The Protocols of the Elders of the Washington Post April 15, 2019 Daniel Greenfield

https://www.frontpagemag.com/point/273486/protocols-elders-washington-post-daniel-greenfield

The entire Khashoggi case is another reminder of just how thoroughly the media has mainstreamed not only Islamic terrorism, but anti-Semitism. The two beasts tend to go together. Where you’ll find Islamist activism, you’ll usually find anti-Semitism. Legitimizing one requires also legitimizing the other.

At the Jerusalem Post, Seth Franzman dug into Jamal Khashoggi’s Twitter history to find explicit anti-Semitic sentiments.

The late Saudi Arabian journalist, editor and kingdom-insider Jamal Khashoggi, writing on Twitter from 2011 until 2018, said Jews had no roots in historical Palestine, that one must know how to speak to Jews when meeting them, and that Jews were conspiring to divide al-Aqsa Mosque. The tweets, still online as of April 14, show a pattern of anti-Jewish views that even hinted at references to the antisemitic Protocols of the Elders of Zion, and complained that the West had laws preventing Holocaust denial.

Khashoggi also showed some genuine interest in the makeup of Israel, tweeting in June 2011 about the role of Iranian Jews in the country. In a tweet that same month, he wrote about the “desperation of the Jews to deny the Protocols.”

On September 13, 2012, he tweeted, “If this was skeptical of the Holocaust, America would not allow it to be published, because the Jews succeeded in obtaining a law that would prevent it in America and Europe.” There is no such law in the US preventing Holocaust denial, but Khashoggi used the false claim to attack Jews.

In a November 2012 tweet, he compared Hamas fighting Israel to the Syrian rebels, comparing Assad’s power to Israel and implying that “everything can be ended by the rule of Assad and the rule of the Jews.” In each discussion of Israel, Khashoggi does not see Jews in the US or other places as separate individuals; they are simply “the Jews,” in his worldview.

This is generic Middle Eastern anti-Semitism. It’s widely shared.

It should also come as no surprise that Khashoggi, a Qatari asset, serving the interests of a terror regime that backs Hamas, among other terror groups, who cut his teeth defending the Saudi role in 9/11 after glamorizing Osama bin Laden, should be anti-Semitic.

It would have been more remarkable if he hadn’t been.

When I first began digging into Khashoggi’s history, I came under attack from the Washington Post.
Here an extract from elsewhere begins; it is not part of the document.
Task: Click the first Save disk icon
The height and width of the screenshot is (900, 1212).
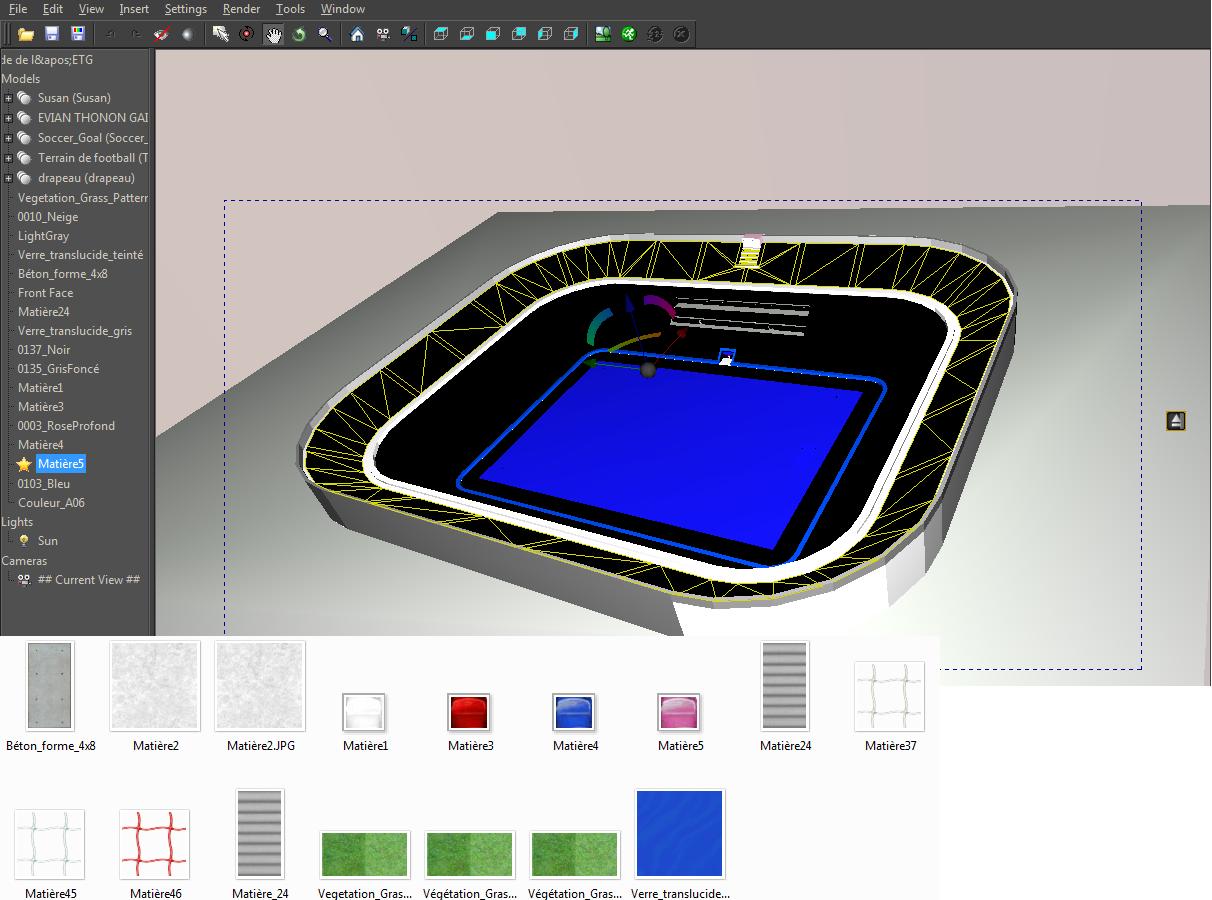Action: [x=52, y=34]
If the Post chooses to respond to Franzman’s piece, it will be with more double talk, likely by Fred Hiatt, that will castigate the Jerusalem Post for tarring the sacred memory of the media martyr by mentioning his ugly hateful views and habits.

Islamist Anti-Semitism, whether that of Rep. Ilhan Omar or Jamal Khashoggi, is one of those attitudes that truly enlightened people are expected to excuse or overlook.